## WHAT THE TASK ASKS
Repeat every entry exactly. Leave nothing out.

## DATA FOR ANALYSIS
##############################

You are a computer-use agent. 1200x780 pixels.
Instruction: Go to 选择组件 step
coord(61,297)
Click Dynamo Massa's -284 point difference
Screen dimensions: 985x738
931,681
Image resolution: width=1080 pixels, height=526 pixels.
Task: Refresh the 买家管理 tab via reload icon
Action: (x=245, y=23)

##############################

## REPLY TO THE EXERCISE
You are a computer-use agent. 1200x780 pixels.
Instruction: Go to 选择组件 step
coord(61,297)
Click Dynamo Massa's -284 point difference
Screen dimensions: 985x738
931,681
Image resolution: width=1080 pixels, height=526 pixels.
Task: Refresh the 买家管理 tab via reload icon
Action: (x=245, y=23)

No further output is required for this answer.